肿瘤淋巴管生成可能是皮肤黑色素瘤前哨淋巴结状态的一个预测指标:一项病例对照研究。
Tumour lymphangiogenesis is a possible predictor of sentinel lymph node status in cutaneous melanoma: a case-control study.
作者信息
Massi D, Puig S, Franchi A, Malvehy J, Vidal-Sicart S, González-Cao M, Baroni G, Ketabchi S, Palou J, Santucci M
机构信息
Department of Human Pathology and Oncology, University of Florence, I-50134 Florence, Italy.
出版信息
J Clin Pathol. 2006 Feb;59(2):166-73. doi: 10.1136/jcp.2005.028431.
BACKGROUND
Cutaneous melanoma spreads preferentially through the lymphatic route and sentinel lymph node (SLN) status is regarded as the most important predictor of survival.
AIMS
To evaluate whether tumour lymphangiogenesis and the expression of vascular endothelial growth factor C (VEGF-C) is related to the risk of SLN metastasis and to clinical outcome in a case-control series of patients with melanoma.
METHODS
Forty five invasive melanoma specimens (15 cases and 30 matched controls) were investigated by immunostaining for the lymphatic endothelial marker D2-40 and for VEGF-C. Lymphangiogenesis was measured using computer assisted morphometric analysis.
RESULTS
Peritumorous lymphatic vessels were more numerous, had larger average size, and greater relative area than intratumorous lymphatics. The number and area of peritumorous and intratumorous lymphatics was significantly higher in melanomas associated with SLN metastasis than in non-metastatic melanomas. No significant difference in VEGF-C expression by neoplastic cells was shown between metastatic and non-metastatic melanomas. Using logistic regression analysis, intratumorous lymphatic vessel (LV) area was the most significant predictor of SLN metastasis (p = 0.04). Using multivariate analysis, peritumorous LV density was an independent variable affecting overall survival, whereas the intratumorous LV area approached significance (p = 0.07).
CONCLUSIONS
This study provides evidence that the presence of high peritumorous and intratumorous lymphatic microvessel density is associated with SLN metastasis and shorter survival.
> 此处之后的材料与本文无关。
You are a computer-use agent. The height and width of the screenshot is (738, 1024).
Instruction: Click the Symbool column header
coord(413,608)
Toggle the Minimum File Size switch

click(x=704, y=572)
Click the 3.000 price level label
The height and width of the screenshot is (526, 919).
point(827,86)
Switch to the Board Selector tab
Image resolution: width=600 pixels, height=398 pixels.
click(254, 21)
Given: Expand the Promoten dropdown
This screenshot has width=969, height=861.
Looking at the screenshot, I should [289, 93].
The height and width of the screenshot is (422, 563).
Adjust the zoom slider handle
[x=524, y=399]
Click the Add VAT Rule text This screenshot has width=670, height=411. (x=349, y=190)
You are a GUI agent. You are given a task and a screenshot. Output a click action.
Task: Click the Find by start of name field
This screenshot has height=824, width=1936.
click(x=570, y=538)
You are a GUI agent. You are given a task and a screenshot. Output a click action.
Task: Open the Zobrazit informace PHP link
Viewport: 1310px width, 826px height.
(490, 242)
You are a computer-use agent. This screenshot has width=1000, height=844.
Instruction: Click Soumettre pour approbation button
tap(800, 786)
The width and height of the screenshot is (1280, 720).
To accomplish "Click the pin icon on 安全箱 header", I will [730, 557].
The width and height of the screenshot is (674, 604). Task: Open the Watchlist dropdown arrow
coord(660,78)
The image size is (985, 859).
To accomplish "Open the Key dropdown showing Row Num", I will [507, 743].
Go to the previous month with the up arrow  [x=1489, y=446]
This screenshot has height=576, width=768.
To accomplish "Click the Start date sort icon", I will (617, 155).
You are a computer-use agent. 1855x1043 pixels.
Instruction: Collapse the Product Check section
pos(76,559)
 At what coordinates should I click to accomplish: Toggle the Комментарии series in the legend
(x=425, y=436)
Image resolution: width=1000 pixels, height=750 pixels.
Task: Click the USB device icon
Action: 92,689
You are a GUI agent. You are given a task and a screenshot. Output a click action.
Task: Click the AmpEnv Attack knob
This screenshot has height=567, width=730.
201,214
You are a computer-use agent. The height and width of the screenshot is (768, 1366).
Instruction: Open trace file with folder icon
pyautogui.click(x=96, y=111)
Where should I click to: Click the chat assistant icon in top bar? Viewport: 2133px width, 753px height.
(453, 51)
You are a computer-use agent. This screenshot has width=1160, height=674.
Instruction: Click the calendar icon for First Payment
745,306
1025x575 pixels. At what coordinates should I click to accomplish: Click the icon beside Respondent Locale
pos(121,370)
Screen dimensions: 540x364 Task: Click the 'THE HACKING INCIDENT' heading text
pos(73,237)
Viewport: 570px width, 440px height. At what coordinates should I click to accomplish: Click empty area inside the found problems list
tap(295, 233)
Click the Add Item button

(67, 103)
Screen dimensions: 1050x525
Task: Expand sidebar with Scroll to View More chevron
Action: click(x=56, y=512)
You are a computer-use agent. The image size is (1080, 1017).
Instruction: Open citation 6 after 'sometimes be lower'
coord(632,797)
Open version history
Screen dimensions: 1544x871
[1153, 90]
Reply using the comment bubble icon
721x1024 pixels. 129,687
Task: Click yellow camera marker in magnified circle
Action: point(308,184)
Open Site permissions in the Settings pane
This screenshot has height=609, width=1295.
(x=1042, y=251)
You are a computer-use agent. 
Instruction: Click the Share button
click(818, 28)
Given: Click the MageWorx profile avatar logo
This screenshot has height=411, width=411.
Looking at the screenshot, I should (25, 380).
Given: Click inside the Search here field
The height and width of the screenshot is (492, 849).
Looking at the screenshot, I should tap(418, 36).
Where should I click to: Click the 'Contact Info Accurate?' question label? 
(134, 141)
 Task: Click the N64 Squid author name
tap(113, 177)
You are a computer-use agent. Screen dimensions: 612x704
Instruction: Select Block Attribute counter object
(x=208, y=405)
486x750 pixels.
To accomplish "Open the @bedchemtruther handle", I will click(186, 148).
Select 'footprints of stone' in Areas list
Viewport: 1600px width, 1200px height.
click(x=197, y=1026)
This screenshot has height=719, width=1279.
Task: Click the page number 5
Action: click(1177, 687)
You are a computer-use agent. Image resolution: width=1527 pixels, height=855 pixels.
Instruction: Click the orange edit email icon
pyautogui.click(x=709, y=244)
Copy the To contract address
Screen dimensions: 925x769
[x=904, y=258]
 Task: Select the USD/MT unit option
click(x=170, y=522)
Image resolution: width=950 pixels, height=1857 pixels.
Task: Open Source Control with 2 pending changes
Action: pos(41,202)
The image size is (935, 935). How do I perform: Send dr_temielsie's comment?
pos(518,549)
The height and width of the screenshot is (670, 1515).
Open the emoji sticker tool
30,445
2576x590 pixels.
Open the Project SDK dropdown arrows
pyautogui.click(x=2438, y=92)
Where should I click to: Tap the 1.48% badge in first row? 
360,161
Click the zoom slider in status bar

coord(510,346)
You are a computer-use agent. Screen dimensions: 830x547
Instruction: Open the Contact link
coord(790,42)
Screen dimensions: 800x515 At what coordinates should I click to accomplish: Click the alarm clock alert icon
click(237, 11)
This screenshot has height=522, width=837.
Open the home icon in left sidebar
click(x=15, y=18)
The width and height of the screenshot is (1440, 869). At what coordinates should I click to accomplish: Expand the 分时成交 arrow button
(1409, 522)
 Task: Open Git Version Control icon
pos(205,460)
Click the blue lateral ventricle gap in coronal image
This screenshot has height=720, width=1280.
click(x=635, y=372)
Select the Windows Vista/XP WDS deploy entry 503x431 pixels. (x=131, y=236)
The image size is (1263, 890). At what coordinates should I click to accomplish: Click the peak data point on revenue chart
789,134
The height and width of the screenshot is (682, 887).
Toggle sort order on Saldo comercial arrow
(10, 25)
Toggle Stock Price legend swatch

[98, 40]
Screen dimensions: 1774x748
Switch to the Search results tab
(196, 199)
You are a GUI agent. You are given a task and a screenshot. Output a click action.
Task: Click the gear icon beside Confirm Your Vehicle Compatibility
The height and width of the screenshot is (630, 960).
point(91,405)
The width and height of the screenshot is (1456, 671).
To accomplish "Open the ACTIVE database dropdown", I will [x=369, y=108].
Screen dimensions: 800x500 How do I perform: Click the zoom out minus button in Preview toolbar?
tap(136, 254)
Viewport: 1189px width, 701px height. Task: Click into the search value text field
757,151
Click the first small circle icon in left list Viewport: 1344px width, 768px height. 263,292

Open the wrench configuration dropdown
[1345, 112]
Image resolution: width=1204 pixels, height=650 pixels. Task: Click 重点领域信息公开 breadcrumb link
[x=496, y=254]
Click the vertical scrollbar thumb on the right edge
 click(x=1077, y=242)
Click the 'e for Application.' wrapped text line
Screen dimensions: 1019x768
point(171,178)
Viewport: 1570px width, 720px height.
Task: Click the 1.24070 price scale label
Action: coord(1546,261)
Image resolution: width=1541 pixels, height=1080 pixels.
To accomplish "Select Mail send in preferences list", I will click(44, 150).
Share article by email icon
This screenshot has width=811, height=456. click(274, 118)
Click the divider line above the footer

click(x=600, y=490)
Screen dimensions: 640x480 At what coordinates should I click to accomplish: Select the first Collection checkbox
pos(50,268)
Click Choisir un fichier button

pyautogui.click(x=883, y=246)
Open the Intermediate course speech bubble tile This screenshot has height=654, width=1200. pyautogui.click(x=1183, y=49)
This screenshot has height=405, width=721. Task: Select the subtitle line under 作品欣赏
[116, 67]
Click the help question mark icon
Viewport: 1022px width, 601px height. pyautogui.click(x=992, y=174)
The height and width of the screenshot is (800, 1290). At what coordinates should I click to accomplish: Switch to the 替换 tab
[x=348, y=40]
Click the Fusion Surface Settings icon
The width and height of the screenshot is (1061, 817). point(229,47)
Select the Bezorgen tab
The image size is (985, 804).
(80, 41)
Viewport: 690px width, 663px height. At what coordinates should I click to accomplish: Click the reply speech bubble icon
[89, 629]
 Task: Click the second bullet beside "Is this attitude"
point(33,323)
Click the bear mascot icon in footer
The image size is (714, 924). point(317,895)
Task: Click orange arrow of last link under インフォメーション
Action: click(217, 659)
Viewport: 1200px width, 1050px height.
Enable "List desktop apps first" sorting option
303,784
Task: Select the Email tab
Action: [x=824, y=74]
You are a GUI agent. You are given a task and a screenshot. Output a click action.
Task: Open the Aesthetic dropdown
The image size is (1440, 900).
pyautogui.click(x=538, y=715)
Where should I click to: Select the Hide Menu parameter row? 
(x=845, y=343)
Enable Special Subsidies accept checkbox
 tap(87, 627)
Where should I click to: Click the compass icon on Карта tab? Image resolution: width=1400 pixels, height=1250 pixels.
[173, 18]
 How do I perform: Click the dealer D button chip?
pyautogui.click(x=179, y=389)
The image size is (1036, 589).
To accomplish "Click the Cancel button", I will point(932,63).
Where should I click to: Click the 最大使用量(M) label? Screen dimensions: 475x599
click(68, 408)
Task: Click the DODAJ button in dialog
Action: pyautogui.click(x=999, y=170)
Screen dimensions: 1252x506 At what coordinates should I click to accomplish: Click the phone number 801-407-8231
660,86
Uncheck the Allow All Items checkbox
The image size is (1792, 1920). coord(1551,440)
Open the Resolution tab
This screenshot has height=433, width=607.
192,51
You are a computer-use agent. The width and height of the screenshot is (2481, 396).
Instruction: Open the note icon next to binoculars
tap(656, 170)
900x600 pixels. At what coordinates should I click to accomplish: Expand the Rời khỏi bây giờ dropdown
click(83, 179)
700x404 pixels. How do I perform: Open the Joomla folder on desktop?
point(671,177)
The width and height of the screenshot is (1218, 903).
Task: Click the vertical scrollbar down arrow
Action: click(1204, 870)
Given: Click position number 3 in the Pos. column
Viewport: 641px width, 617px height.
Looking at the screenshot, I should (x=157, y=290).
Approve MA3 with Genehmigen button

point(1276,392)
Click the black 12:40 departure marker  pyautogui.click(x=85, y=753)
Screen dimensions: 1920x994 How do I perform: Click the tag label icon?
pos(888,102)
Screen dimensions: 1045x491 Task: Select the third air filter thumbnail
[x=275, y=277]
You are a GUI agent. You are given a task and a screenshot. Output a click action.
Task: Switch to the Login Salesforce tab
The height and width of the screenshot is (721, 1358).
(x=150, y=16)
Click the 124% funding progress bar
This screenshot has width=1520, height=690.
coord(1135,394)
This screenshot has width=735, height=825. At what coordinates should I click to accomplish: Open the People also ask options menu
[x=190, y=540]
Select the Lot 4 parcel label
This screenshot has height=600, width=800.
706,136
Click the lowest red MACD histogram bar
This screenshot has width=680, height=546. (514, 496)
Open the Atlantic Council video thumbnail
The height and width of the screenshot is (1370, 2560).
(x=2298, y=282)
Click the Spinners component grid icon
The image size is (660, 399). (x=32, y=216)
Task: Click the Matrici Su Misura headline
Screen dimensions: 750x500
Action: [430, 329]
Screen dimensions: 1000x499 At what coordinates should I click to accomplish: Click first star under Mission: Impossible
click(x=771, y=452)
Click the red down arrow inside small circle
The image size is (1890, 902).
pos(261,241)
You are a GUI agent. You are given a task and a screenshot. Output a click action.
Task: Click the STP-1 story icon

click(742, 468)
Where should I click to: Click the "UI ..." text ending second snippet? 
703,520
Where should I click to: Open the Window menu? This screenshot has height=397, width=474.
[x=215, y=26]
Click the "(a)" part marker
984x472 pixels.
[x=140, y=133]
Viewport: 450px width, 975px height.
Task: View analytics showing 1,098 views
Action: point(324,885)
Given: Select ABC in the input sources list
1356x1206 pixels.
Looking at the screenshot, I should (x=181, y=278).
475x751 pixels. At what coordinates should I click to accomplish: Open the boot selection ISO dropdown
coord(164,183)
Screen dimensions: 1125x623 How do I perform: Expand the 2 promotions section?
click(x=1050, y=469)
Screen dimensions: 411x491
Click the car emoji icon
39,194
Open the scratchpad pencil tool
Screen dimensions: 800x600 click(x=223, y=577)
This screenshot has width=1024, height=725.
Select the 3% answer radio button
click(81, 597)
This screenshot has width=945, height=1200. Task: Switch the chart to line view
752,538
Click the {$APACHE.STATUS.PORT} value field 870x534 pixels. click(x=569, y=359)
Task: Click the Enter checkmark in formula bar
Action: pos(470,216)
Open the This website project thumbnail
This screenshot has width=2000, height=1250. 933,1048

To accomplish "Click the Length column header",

The intratumorous lymphatic vessel area is the most significant factor predicting SLN metastasis. The tumour associated lymphatic network constitutes a potential criterion in the selection of high risk patients for complementary treatment and a new target for antimelanoma therapeutic strategies.
背景
皮肤黑色素瘤主要通过淋巴途径扩散,前哨淋巴结(SLN)状态被视为生存的最重要预测指标。
目的
在一组黑色素瘤患者的病例对照研究中,评估肿瘤淋巴管生成及血管内皮生长因子C(VEGF-C)的表达是否与SLN转移风险及临床结局相关。
方法
对45例浸润性黑色素瘤标本(15例病例及30例匹配对照)进行免疫染色,检测淋巴管内皮标志物D2-40及VEGF-C。采用计算机辅助形态计量分析测量淋巴管生成情况。
结果
肿瘤周围淋巴管比肿瘤内淋巴管数量更多、平均管径更大且相对面积更大。与SLN转移相关的黑色素瘤中,肿瘤周围和肿瘤内淋巴管的数量及面积显著高于无转移的黑色素瘤。转移和未转移的黑色素瘤之间,肿瘤细胞VEGF-C表达无显著差异。采用逻辑回归分析,肿瘤内淋巴管(LV)面积是SLN转移的最显著预测指标(p = 0.04)。采用多变量分析,肿瘤周围LV密度是影响总生存的独立变量,而肿瘤内LV面积接近显著水平(p = 0.07)。
结论
本研究提供的证据表明,肿瘤周围和肿瘤内高淋巴管微血管密度与SLN转移及较短生存期相关。肿瘤内淋巴管面积是预测SLN转移的最显著因素。肿瘤相关淋巴网络构成了选择高风险患者进行辅助治疗的潜在标准及抗黑色素瘤治疗策略的新靶点。